5º Domingo da Quaresma
(ano B)
1ª leitura: Profeta Jeremias, 31,
31-34
2ª leitura: Carta aos Hebreus, 5,
7-9
Evangelho: S. João, 12, 20-33
Muito pouco. Sendo nós tão «importantes» na escala animal, por que é
que nascemos tão frágeis e tão frágeis continuamos durante tantos
anos? Aliás, a desordenada (porque desorientada) organização social
de hoje tem provocado uma dependência cada vez mais prolongada de um
cordão umbilical.
Mas não é verdade que a nossa
vida, em todas as suas dimensões, depende, até ao fim, do carinho de
quem nos rodeia? Em termos de qualidade de vida, e não apenas de
sobrevivência, é falso dizer que alguns anos chegam para nos
podermos desenvencilhar neste mundo. Na realidade, muita gente
definha e morre até, por não encontrar, ao longo das diferentes
fases da vida, o “segundo útero” (ou “útero social”) que nos permite
consolidar a personalidade e desenvolver as potencialidades; um
“segundo útero” que estrutura e fortalece o nosso poder de
interacção, ensinando-nos a dar aos outros um carinho criador. E não
é questão apenas do grupo da família, dos amigos ou dos que
trabalham à nossa volta. É o grande grupo da nação ou de uma união
europeia: será que as leis, as directivas, os projectos… reflectem
uma genuína preocupação pela saúde total de cada ser humano?
As leituras de hoje dão a
entender que nesse “útero” é que se forma o sabor da vida e um
coração que, à medida que vai pulsando, vai afirmando e transmitindo
vida. Mas este coração não é mero fruto duma evolução biológica:
depende do querer de cada um e de todos. Esta opção é fonte de
prazer, mas também tem o seu preço: no empenho por criar condições
de interacção positiva, estamos a dar a própria vida para que haja
mais vida. São as pequeninas mortes do nosso dia-a-dia. Todavia,
porque cada uma dessas pequeninas (ou grandes!) mortes é fonte de
mais vida, o nosso dia-a-dia é feito também de pequeninas (ou
grandes!) ressurreições.
O evangelho fala de «desprezar a
vida», para que a vida dê muito fruto. Essa expressão semita
significa estar disposto a reconhecer que há valores sem os quais a
própria vida perderia sentido e até aquele sabor genuíno que só os
seres humanos têm o dom de descobrir. Valores que orientam e
defendem a pessoa.
Cristo escolheu orientar a sua
vida pelo amor: amou, sem se envergonhar de o dar claramente a
entender. Só assim poderia convencer as mulheres e homens de todos
os tempos do que significa «amar a Deus» e do que significa «amar
como Deus».
(«Amor» é de facto palavra gasta
– sobretudo na publicidade e novelas de todos os tipos. Mas também é
gasta na esfera religiosa, usada por vezes quando não se sabe o que
há para dizer ou para esconder o que não se deve fazer. Felizmente,
o significado de «amor» não está ao alcance destas poluições. Para
os antigos hebreus, «olhar a Deus é morrer», como em Êxodo, 3, 6;
19, 21, por exemplo. Será que se passa o mesmo com o amor?).

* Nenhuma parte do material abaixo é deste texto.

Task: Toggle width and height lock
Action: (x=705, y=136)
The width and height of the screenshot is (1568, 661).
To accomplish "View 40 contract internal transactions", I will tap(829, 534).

Os seguidores de Jesus, desde o
princípio até aos nossos dias, defrontam-se com o preço a pagar para
serem coerentes com os princípios da justiça. Há cada vez mais
egoísmo que mata, cada vez mais seres humanos rejeitados e
perseguidos por um “útero social” que não aceita filhos livres e
honestos. Como também há lugar para uma protecção desavisada que,
mesmo entre quem julga seguir a vontade de Deus, impõe ideais e
princípios morais mal fundamentados, cuja aplicação pode destruir a
vida de quem quer viver a sério.
A 2ª leitura é tirada de uma
carta demasiado dependente da tradição sacerdotal da cultura
hebraica, difícil para a cultura actual e bastante discutível. O que
interessa sublinhar é como Deus tornou sensível a sua “preocupação
maternal”, suscitando um profeta que podia olhar os olhos de Deus
(Actos dos Apóstolos, 3, 13-26), orientando por Ele a sua vontade, e
espantosamente identificando o sofrimento com a glória de Deus.

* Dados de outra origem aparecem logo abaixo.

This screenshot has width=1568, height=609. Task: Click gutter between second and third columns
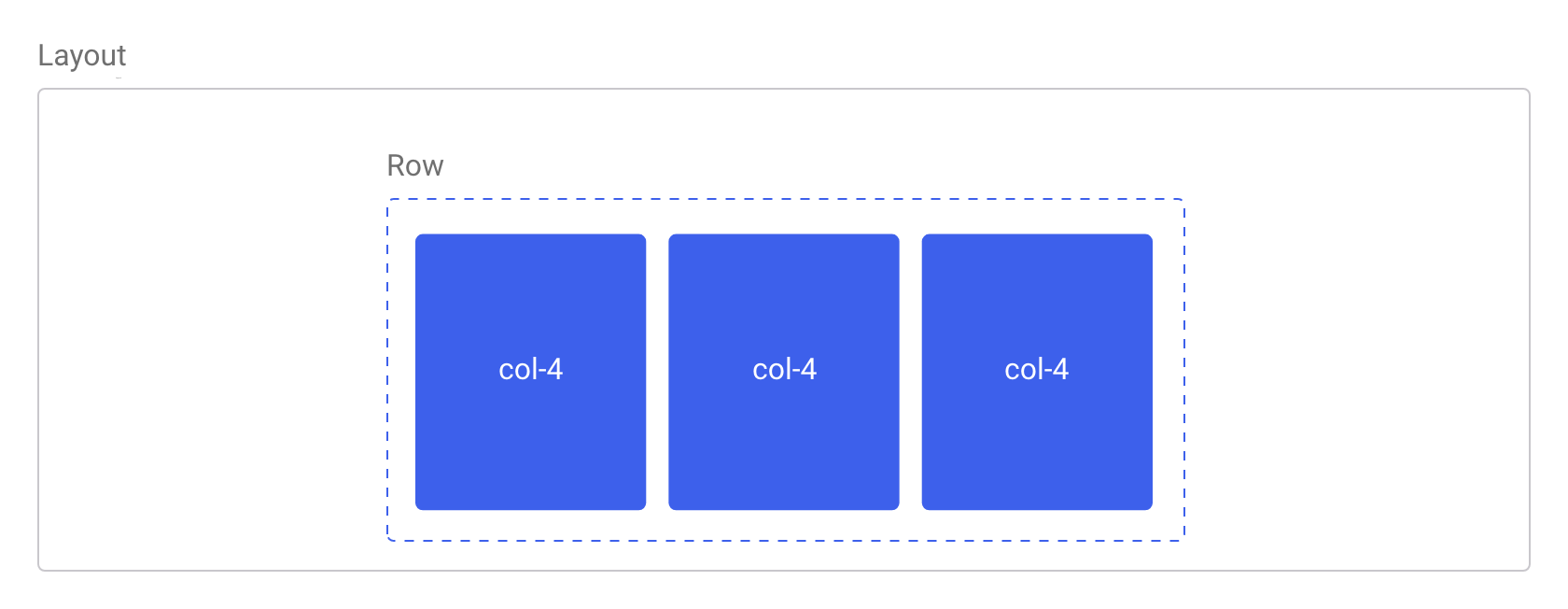click(911, 372)
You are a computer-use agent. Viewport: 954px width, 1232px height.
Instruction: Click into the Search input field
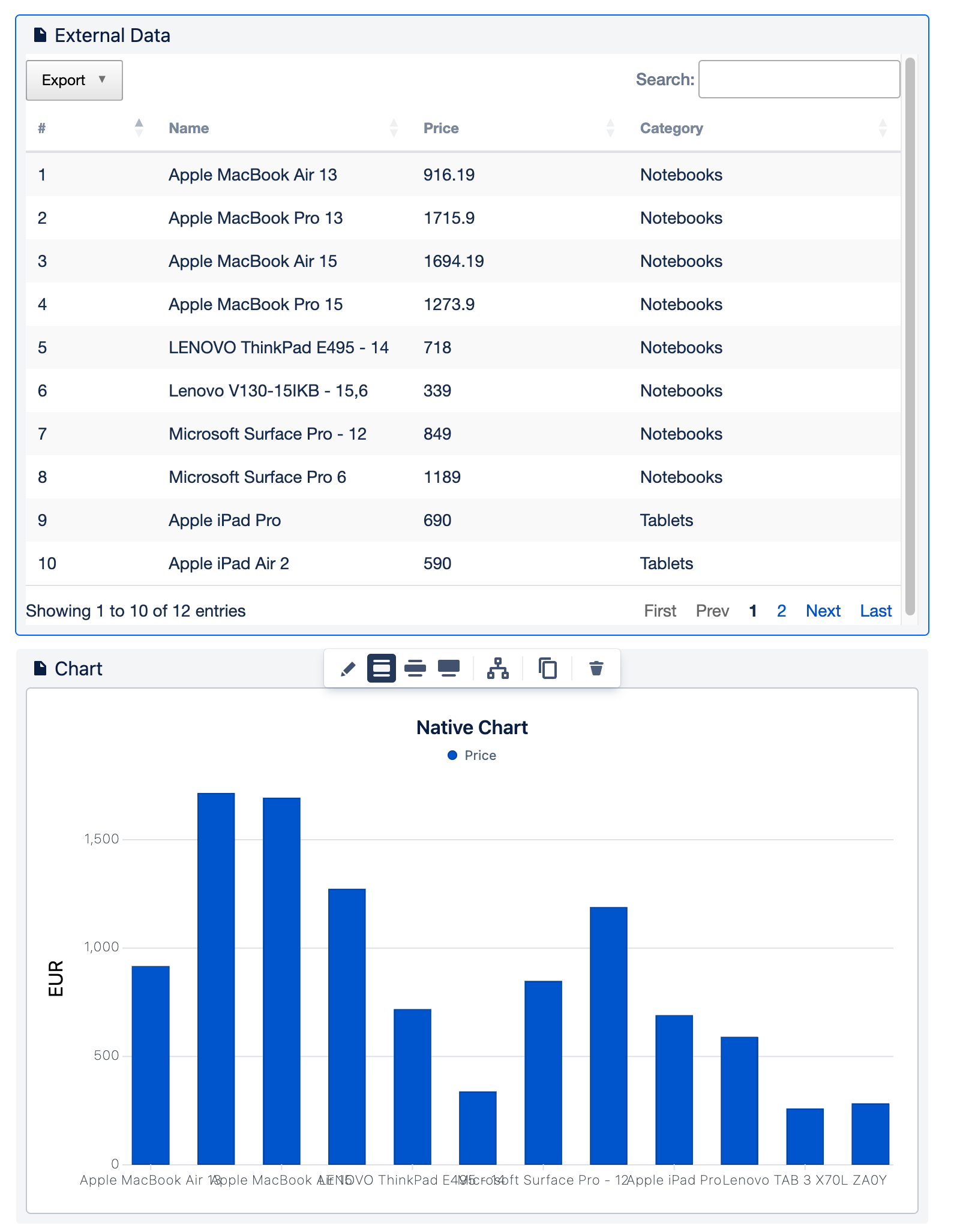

O evangelho refere a angústia de
Jesus perante a ameaça crescente contra a sua vida. Mas o
evangelista apressa-se a acrescentar que foi então que se sentiu a
acção benéfica do “útero de Deus” – o Deus «pai e mãe», que também
Jeremias (1ª leitura) percepcionou, e que nos entusiasma para pensar
e lutar pelo mundo novo.
Porém, «o grão de trigo»
(evangelho) ainda tinha que estar muito tempo escondido, germinando
lentamente, até que a força do Espírito de Deus tornasse os
seguidores do Cristo capazes de reconhecerem como ter a vida de Deus
é apostar numa vida cheia de alegria “apesar de tudo”. Nesse tempo,
como nos nossos dias, foi e é necessário um prolongado “segundo
útero”, tanto mais necessário quanto mais órfãos nos sentimos.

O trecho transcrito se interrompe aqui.